There's a strong sense throughout the episode that time is running out -- and not just for Don. Joan is still struggling with being taken seriously, indulging in some heavy retail therapy after a rather cartoonish meeting with some sexist slobs at Marshall Field.
There's an actual missed flight for unlucky-at-love Peggy. A blind date (with a lawyer played by Devon Gummersall of "My So Called Life" fame) set up by one of her uber-dork writers turns hot and heavy. An on-the-spot decision to fly to Paris is dashed when she can't find her passport.
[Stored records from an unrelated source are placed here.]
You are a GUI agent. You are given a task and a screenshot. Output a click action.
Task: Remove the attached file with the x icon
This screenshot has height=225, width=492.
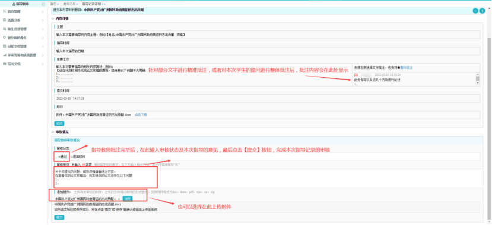pos(119,199)
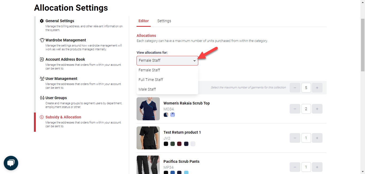Open the Women's Rakaia Scrub Top thumbnail
365x174 pixels.
click(x=148, y=109)
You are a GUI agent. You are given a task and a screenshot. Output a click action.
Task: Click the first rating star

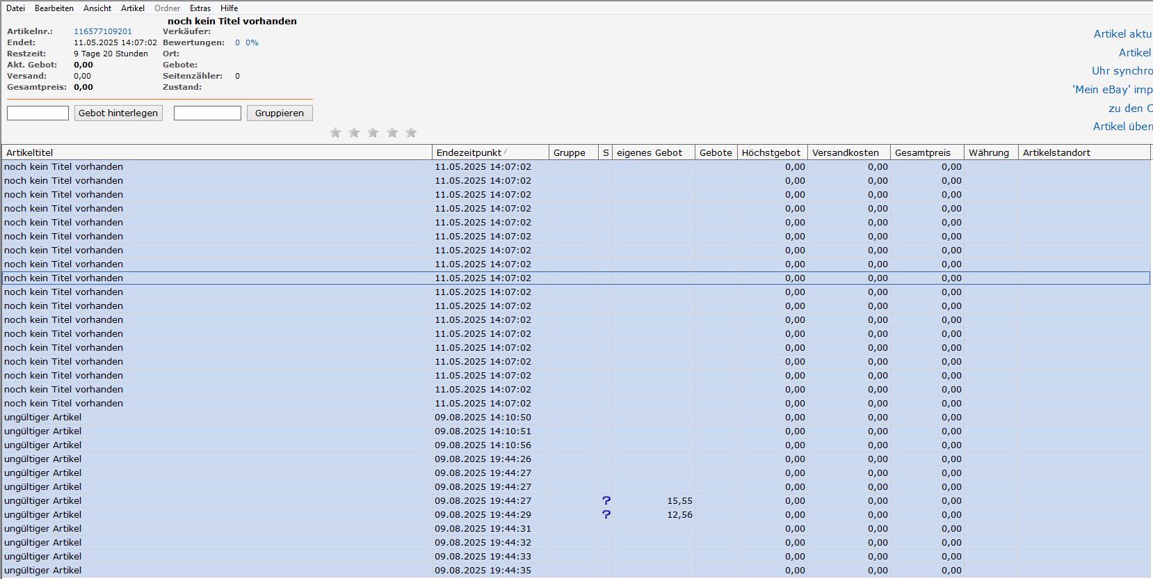pyautogui.click(x=335, y=132)
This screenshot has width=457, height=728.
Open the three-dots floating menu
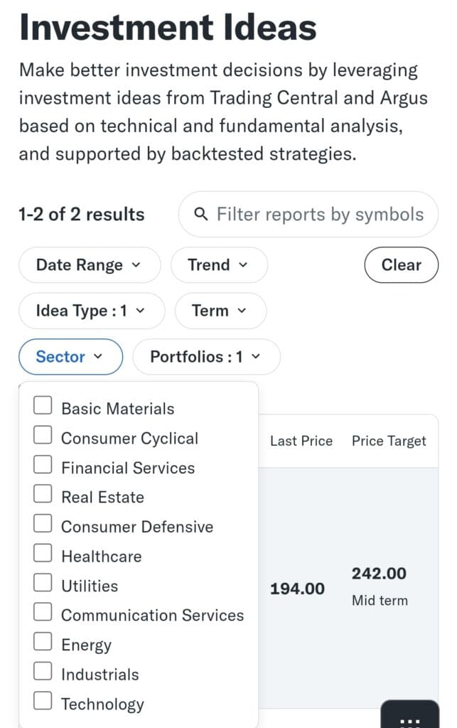[410, 718]
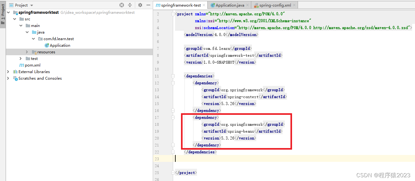This screenshot has height=181, width=415.
Task: Hide Project tool window with minus icon
Action: pyautogui.click(x=148, y=5)
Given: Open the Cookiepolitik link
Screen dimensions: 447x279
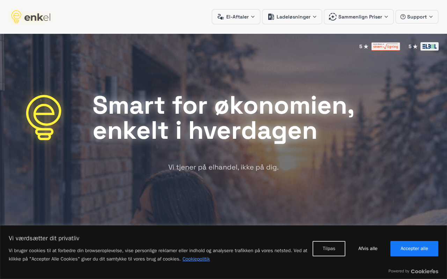Looking at the screenshot, I should (x=196, y=259).
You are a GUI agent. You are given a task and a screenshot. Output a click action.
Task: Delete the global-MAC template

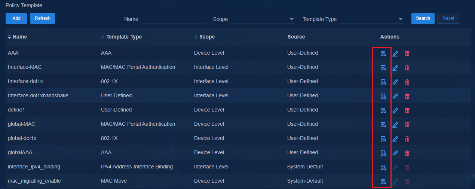[x=407, y=125]
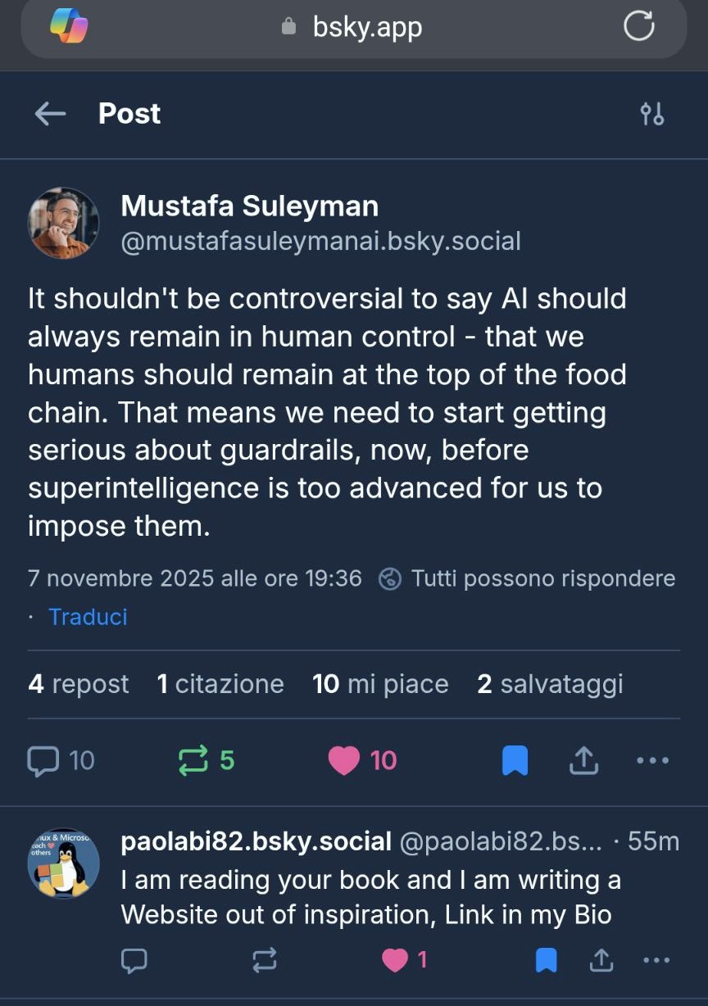Image resolution: width=708 pixels, height=1006 pixels.
Task: Share paolabi82's comment
Action: coord(601,959)
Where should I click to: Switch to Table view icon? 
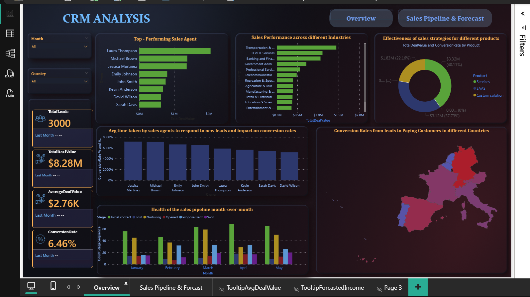pyautogui.click(x=10, y=33)
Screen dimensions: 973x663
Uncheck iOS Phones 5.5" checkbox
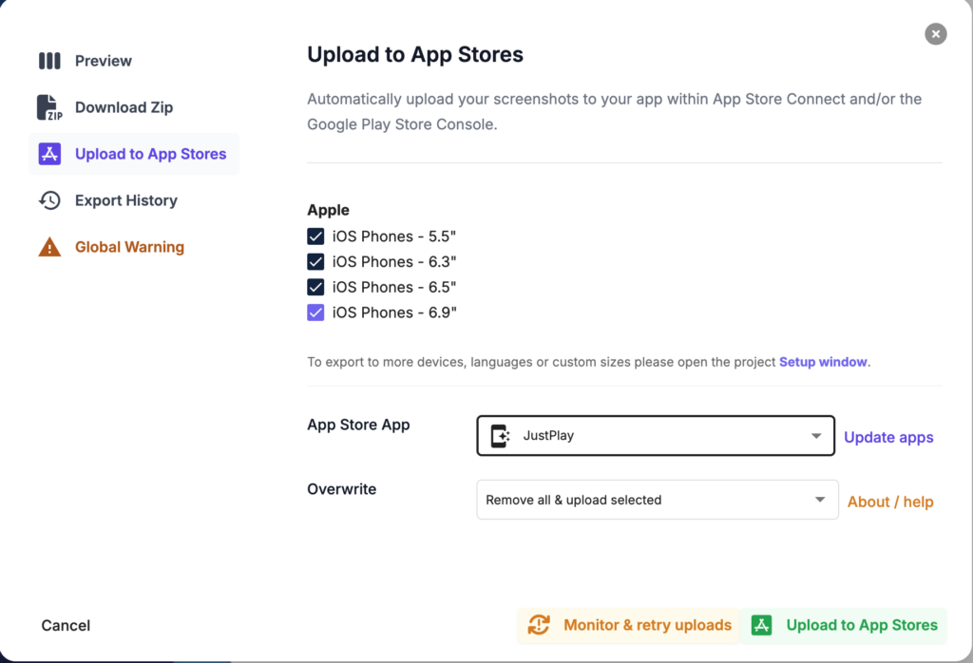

Ken Cosgrove is thinking about quitting to go back to writing when he's unceremoniously fired by Sterling, who's under the thumb of McCann-Erickson. Thinking of quitting before getting fired isn't "a coincidence," he tells Don. "That's a sign of the life not lived."
Rather than take the idyllic path, however, Cosgrove does an about face and decides to take a top advertising job at Dow Chemical, thus becoming a (certain to be vengeful) client of SC&P. This, despite Dow being, in Cosgrove's words, a "giant machine that makes weapons and poison."
"Mad Men" doesn't make exegesis easy. It's enough to lead a recapper to join with Peggy Lee and sing, "Let's break out the booze and have a ball/If that's all there is."
L'eggs historical footnote
The reason that Don reached out to Rachel was because an SC&P client, the fictional pantyhose-maker Topaz, had its, well, pantyhose in a bunch because of an upstart brand, the very real L'eggs. L'eggs actually did hit the markets around April 1970 and it was tested with big budgets in four markets. What the show doesn't mention, understandably, is the backstory of how the brand came together, with the help of Dancer Fitzgerald. While the iconic packaging -- an egg! -- might have seemed inevitable, it wasn't, according to the New York Times:
The agency toyed for quite a while with the idea of using cans. What could be more appropriate for a supermarket? That didn't seem to work out, though, and the next idea was eggs. Bingo! A plastic egg with a color-coded detachable collar was developed.